What needs to be done: Output all of the material beneath this line exactly as it is.

------------------------------------

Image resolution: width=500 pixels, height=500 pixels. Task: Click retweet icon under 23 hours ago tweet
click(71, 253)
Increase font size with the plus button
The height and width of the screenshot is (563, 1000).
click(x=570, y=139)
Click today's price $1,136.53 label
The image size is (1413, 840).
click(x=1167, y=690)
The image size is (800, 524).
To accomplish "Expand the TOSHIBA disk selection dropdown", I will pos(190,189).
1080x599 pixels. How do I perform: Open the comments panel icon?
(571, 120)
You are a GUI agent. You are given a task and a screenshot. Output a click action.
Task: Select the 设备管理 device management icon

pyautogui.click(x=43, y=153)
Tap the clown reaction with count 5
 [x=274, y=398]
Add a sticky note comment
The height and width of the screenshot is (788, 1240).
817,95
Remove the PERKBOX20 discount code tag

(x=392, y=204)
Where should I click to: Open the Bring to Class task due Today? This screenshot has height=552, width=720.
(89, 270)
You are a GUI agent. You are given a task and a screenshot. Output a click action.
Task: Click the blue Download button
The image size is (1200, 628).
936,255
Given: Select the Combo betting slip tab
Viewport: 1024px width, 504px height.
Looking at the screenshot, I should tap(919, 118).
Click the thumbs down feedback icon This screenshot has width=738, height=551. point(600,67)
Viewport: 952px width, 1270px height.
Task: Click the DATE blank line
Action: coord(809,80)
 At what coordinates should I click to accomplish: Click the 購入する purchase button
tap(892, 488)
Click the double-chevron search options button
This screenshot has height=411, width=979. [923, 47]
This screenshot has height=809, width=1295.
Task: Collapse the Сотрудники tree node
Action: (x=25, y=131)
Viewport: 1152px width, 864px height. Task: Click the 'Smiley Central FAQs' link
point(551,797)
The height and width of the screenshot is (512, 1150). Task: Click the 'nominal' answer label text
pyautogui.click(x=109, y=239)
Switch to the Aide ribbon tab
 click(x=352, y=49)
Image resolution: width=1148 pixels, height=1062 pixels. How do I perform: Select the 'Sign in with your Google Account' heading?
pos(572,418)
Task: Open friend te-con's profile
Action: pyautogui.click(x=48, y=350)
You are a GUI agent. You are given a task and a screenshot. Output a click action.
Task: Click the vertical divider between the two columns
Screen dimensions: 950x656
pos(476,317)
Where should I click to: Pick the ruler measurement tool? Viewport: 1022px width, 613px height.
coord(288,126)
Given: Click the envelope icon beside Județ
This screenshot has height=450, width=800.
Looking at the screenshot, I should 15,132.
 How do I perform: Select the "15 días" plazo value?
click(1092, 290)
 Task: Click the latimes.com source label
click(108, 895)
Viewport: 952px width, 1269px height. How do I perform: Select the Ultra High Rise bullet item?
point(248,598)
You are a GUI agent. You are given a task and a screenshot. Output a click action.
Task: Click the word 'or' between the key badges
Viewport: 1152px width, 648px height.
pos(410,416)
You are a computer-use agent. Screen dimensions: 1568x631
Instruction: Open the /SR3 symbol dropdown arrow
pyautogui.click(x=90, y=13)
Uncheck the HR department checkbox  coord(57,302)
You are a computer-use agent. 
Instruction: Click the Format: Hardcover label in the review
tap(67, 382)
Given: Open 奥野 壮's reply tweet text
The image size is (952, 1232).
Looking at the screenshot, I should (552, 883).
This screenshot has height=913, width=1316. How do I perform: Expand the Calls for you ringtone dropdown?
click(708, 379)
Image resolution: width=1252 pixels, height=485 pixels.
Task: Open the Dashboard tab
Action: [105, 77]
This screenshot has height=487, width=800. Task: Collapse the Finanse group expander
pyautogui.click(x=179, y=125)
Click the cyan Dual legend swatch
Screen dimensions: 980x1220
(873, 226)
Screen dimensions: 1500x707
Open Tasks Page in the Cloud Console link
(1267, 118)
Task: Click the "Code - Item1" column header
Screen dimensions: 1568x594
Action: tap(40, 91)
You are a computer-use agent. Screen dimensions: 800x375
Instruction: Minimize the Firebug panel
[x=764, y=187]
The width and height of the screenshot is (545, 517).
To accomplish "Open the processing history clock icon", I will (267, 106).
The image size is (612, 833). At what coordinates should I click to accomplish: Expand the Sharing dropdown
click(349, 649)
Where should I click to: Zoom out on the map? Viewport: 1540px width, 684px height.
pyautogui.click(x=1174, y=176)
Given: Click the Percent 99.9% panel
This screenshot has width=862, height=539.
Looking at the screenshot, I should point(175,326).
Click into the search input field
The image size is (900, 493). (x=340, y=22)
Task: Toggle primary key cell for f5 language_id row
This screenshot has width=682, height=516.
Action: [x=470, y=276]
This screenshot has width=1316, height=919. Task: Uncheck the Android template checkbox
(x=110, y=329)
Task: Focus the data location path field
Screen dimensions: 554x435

------------------------------------

Exercise solution:
Image resolution: width=500 pixels, height=500 pixels. Task: Click retweet icon under 23 hours ago tweet
click(71, 253)
Increase font size with the plus button
The height and width of the screenshot is (563, 1000).
click(x=570, y=139)
Click today's price $1,136.53 label
The image size is (1413, 840).
click(x=1167, y=690)
The image size is (800, 524).
To accomplish "Expand the TOSHIBA disk selection dropdown", I will pos(190,189).
1080x599 pixels. How do I perform: Open the comments panel icon?
(571, 120)
You are a GUI agent. You are given a task and a screenshot. Output a click action.
Task: Select the 设备管理 device management icon

pyautogui.click(x=43, y=153)
Tap the clown reaction with count 5
 [x=274, y=398]
Add a sticky note comment
The height and width of the screenshot is (788, 1240).
817,95
Remove the PERKBOX20 discount code tag

(x=392, y=204)
Where should I click to: Open the Bring to Class task due Today? This screenshot has height=552, width=720.
(89, 270)
You are a GUI agent. You are given a task and a screenshot. Output a click action.
Task: Click the blue Download button
The image size is (1200, 628).
936,255
Given: Select the Combo betting slip tab
Viewport: 1024px width, 504px height.
Looking at the screenshot, I should tap(919, 118).
Click the thumbs down feedback icon This screenshot has width=738, height=551. point(600,67)
Viewport: 952px width, 1270px height.
Task: Click the DATE blank line
Action: coord(809,80)
 At what coordinates should I click to accomplish: Click the 購入する purchase button
tap(892, 488)
Click the double-chevron search options button
This screenshot has height=411, width=979. [923, 47]
This screenshot has height=809, width=1295.
Task: Collapse the Сотрудники tree node
Action: (x=25, y=131)
Viewport: 1152px width, 864px height. Task: Click the 'Smiley Central FAQs' link
point(551,797)
The height and width of the screenshot is (512, 1150). Task: Click the 'nominal' answer label text
pyautogui.click(x=109, y=239)
Switch to the Aide ribbon tab
 click(x=352, y=49)
Image resolution: width=1148 pixels, height=1062 pixels. How do I perform: Select the 'Sign in with your Google Account' heading?
pos(572,418)
Task: Open friend te-con's profile
Action: pyautogui.click(x=48, y=350)
You are a GUI agent. You are given a task and a screenshot. Output a click action.
Task: Click the vertical divider between the two columns
Screen dimensions: 950x656
pos(476,317)
Where should I click to: Pick the ruler measurement tool? Viewport: 1022px width, 613px height.
coord(288,126)
Given: Click the envelope icon beside Județ
This screenshot has height=450, width=800.
Looking at the screenshot, I should 15,132.
 How do I perform: Select the "15 días" plazo value?
click(1092, 290)
 Task: Click the latimes.com source label
click(108, 895)
Viewport: 952px width, 1269px height. How do I perform: Select the Ultra High Rise bullet item?
point(248,598)
You are a GUI agent. You are given a task and a screenshot. Output a click action.
Task: Click the word 'or' between the key badges
Viewport: 1152px width, 648px height.
pos(410,416)
You are a computer-use agent. Screen dimensions: 1568x631
Instruction: Open the /SR3 symbol dropdown arrow
pyautogui.click(x=90, y=13)
Uncheck the HR department checkbox  coord(57,302)
You are a computer-use agent. 
Instruction: Click the Format: Hardcover label in the review
tap(67, 382)
Given: Open 奥野 壮's reply tweet text
The image size is (952, 1232).
Looking at the screenshot, I should (552, 883).
This screenshot has height=913, width=1316. How do I perform: Expand the Calls for you ringtone dropdown?
click(708, 379)
Image resolution: width=1252 pixels, height=485 pixels.
Task: Open the Dashboard tab
Action: [105, 77]
This screenshot has height=487, width=800. Task: Collapse the Finanse group expander
pyautogui.click(x=179, y=125)
Click the cyan Dual legend swatch
Screen dimensions: 980x1220
(873, 226)
Screen dimensions: 1500x707
Open Tasks Page in the Cloud Console link
(1267, 118)
Task: Click the "Code - Item1" column header
Screen dimensions: 1568x594
Action: tap(40, 91)
You are a computer-use agent. Screen dimensions: 800x375
Instruction: Minimize the Firebug panel
[x=764, y=187]
The width and height of the screenshot is (545, 517).
To accomplish "Open the processing history clock icon", I will (267, 106).
The image size is (612, 833). At what coordinates should I click to accomplish: Expand the Sharing dropdown
click(349, 649)
Where should I click to: Zoom out on the map? Viewport: 1540px width, 684px height.
pyautogui.click(x=1174, y=176)
Given: Click the Percent 99.9% panel
This screenshot has width=862, height=539.
Looking at the screenshot, I should point(175,326).
Click into the search input field
The image size is (900, 493). (x=340, y=22)
Task: Toggle primary key cell for f5 language_id row
This screenshot has width=682, height=516.
Action: [x=470, y=276]
This screenshot has width=1316, height=919. Task: Uncheck the Android template checkbox
(x=110, y=329)
Task: Focus the data location path field
Screen dimensions: 554x435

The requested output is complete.